__Directions for this task__
Write down exactly what lies from the line containing "At what coordinates" to the end of the records, inclusive, and omit the pictures.
[Opening Entries provided section]
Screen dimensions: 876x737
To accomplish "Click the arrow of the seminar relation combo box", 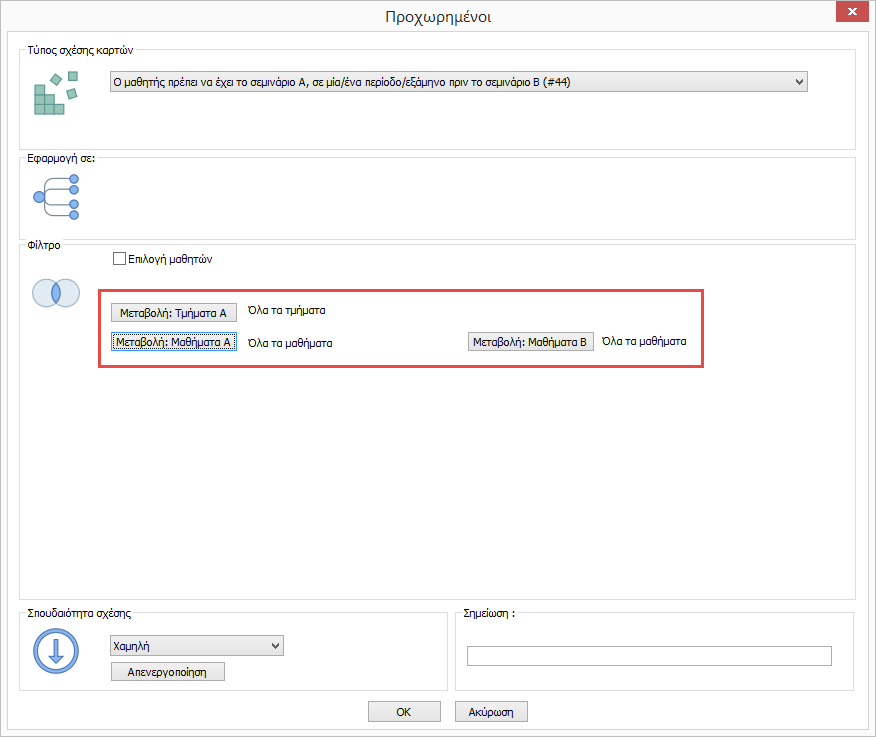I will coord(797,82).
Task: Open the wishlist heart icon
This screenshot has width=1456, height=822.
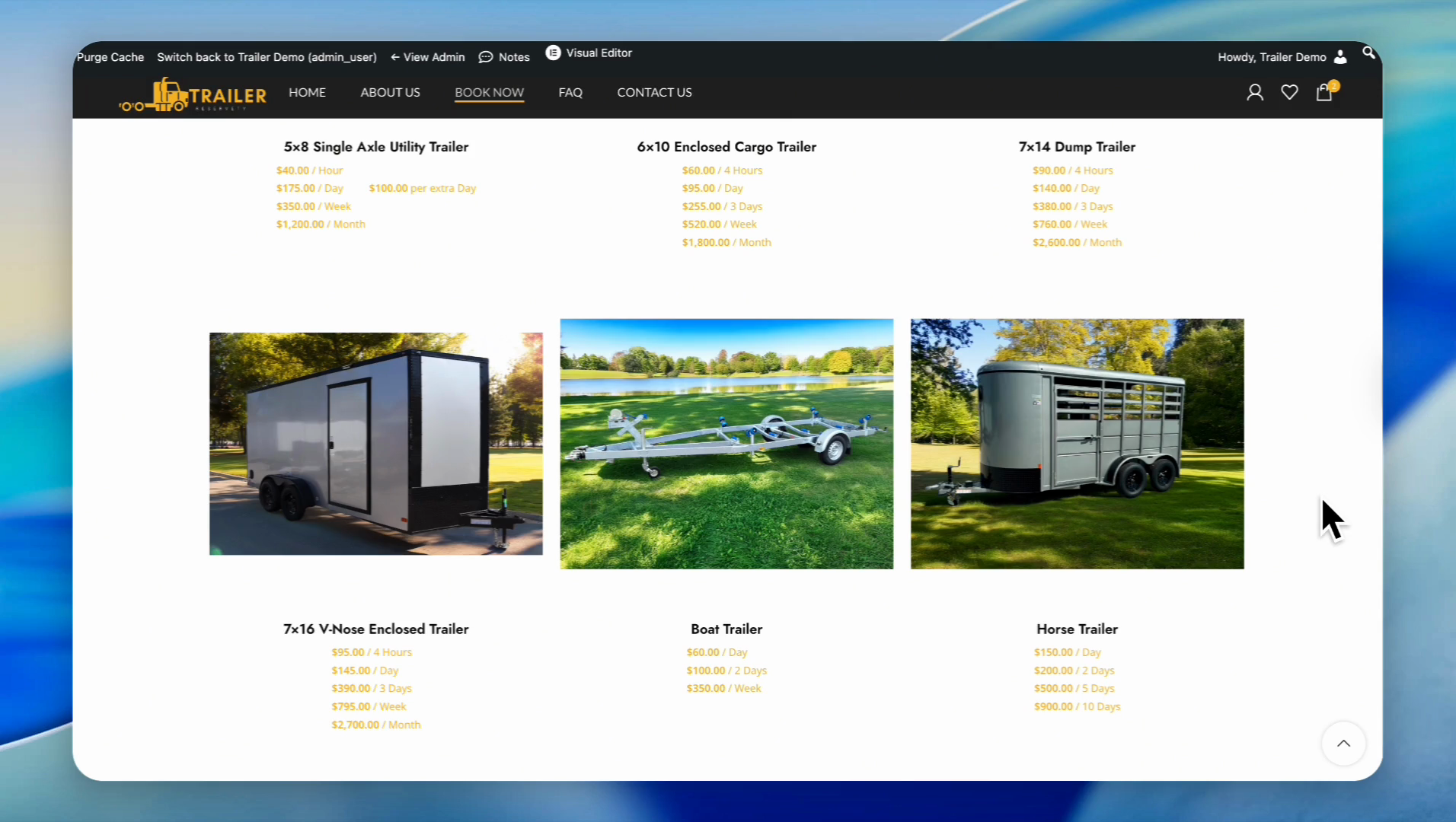Action: tap(1289, 93)
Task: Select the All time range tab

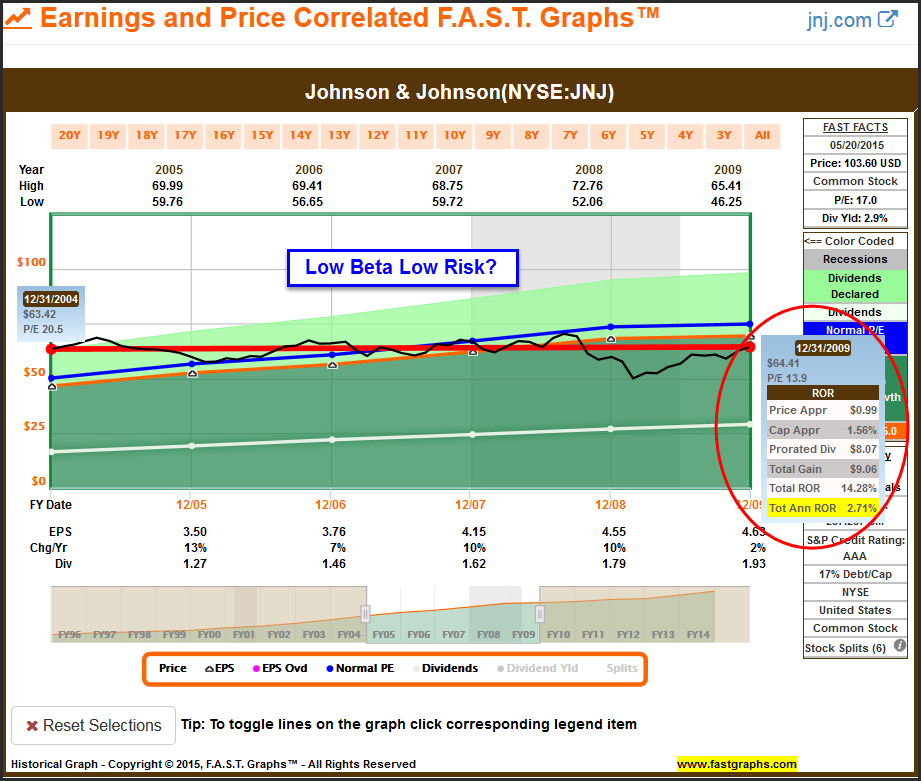Action: coord(762,136)
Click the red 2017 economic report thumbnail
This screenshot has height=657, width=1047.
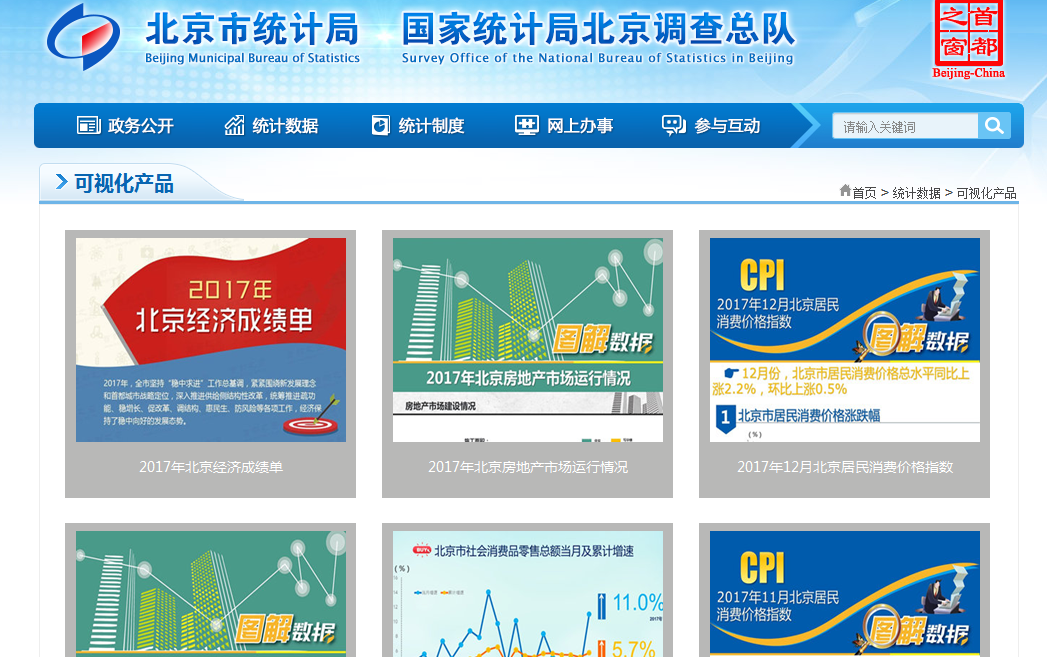click(x=211, y=340)
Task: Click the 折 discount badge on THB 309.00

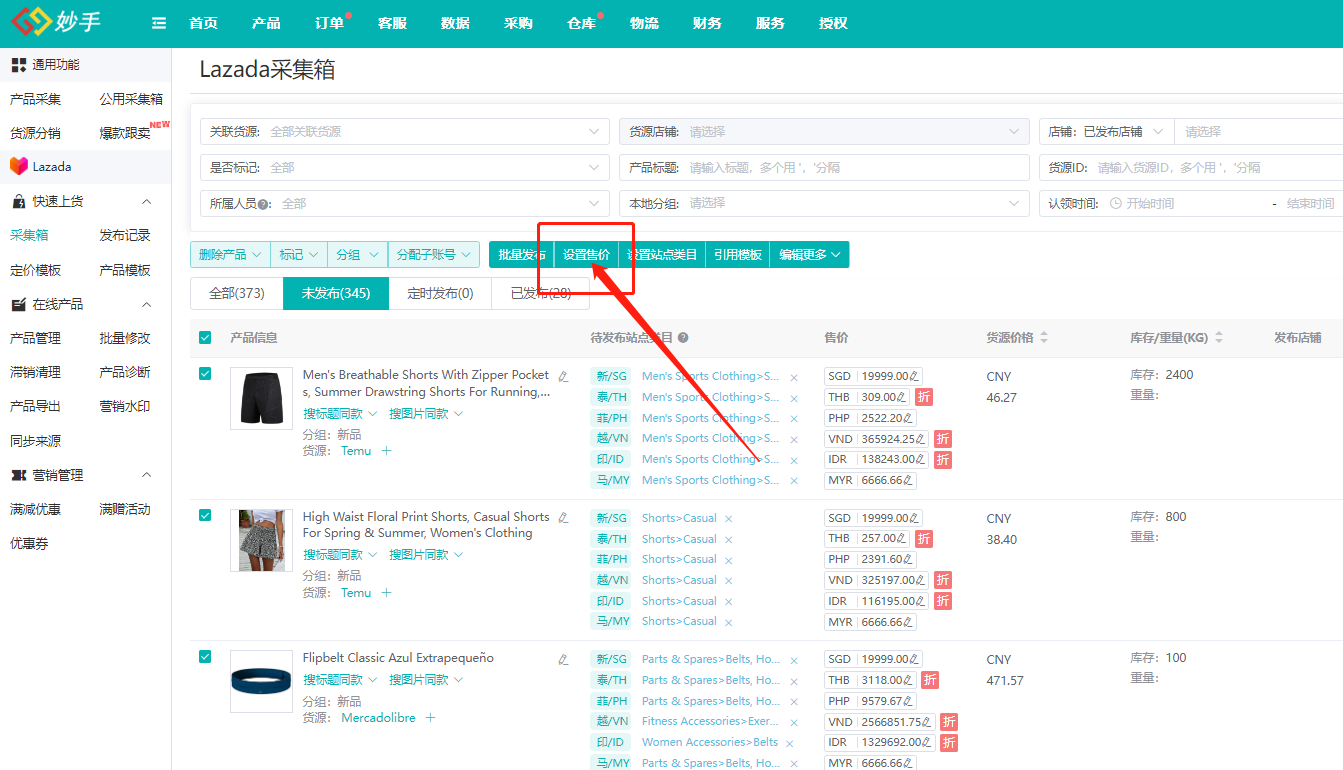Action: tap(924, 397)
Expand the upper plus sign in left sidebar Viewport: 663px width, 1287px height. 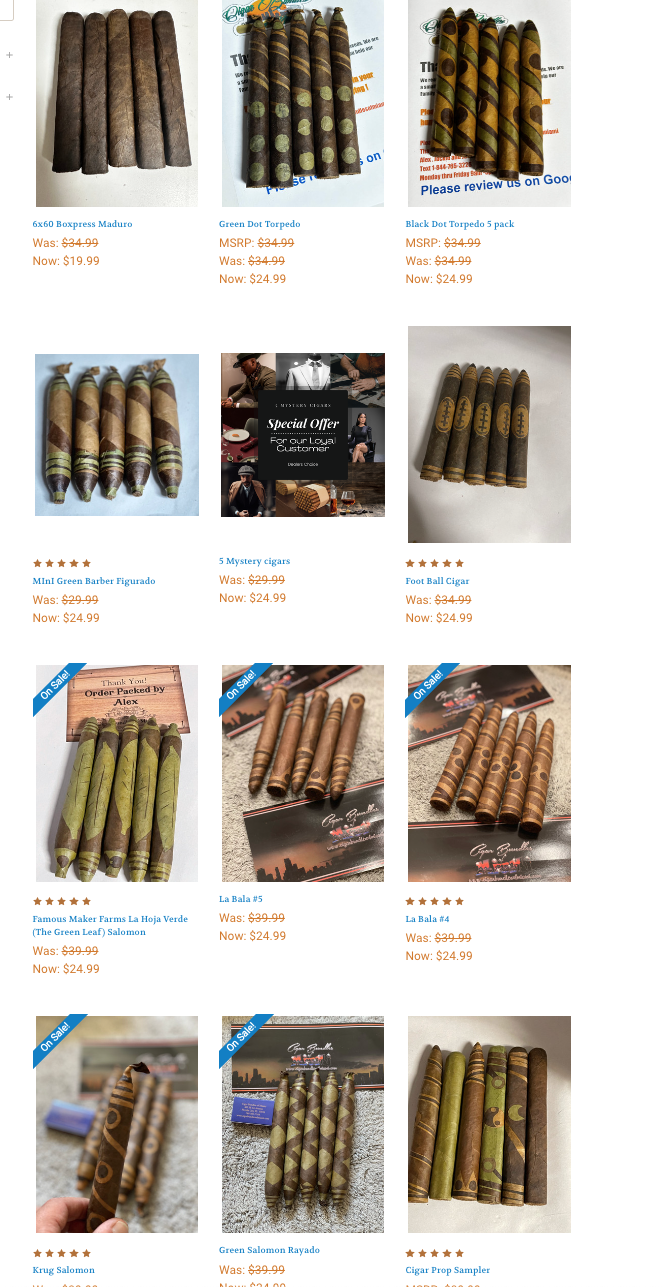(10, 55)
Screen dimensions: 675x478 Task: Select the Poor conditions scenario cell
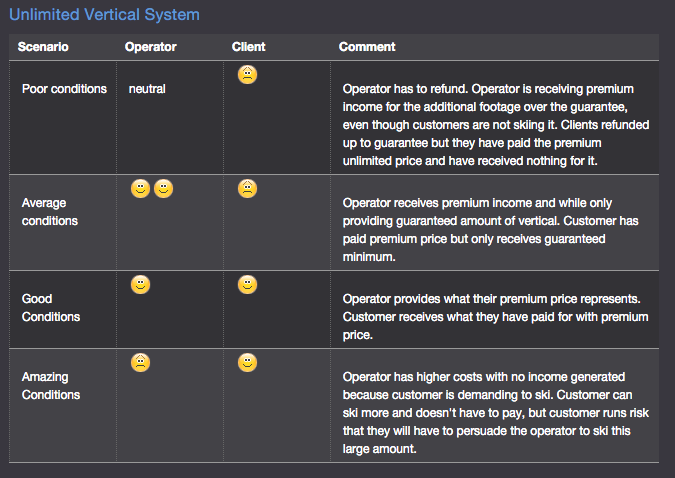64,89
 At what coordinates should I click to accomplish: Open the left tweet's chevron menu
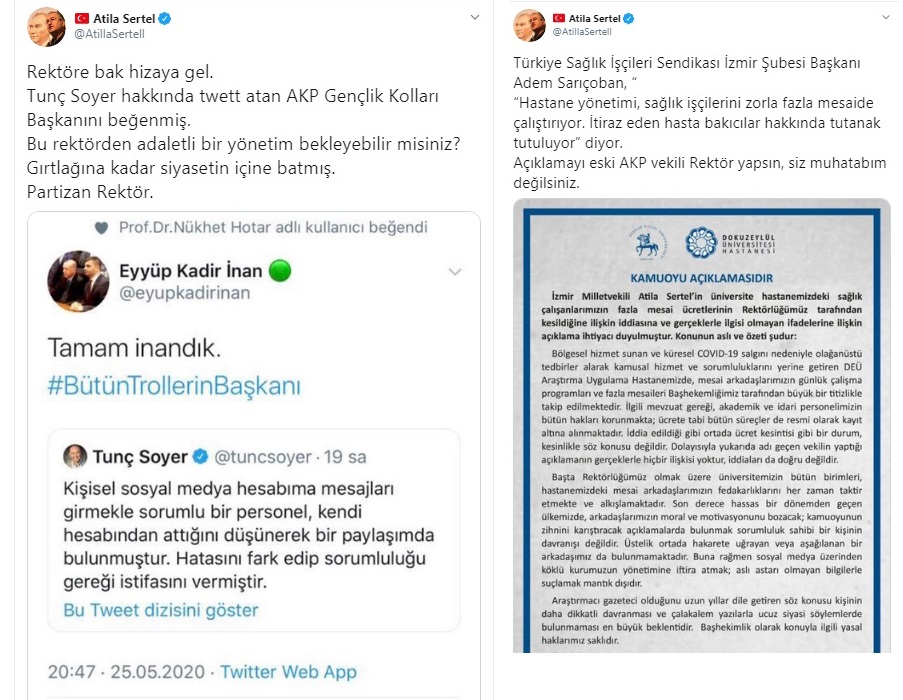475,17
[Closing Entries provided section]
__Task response__
 At what coordinates should I click to accomplish: Open the left tweet's chevron menu
475,17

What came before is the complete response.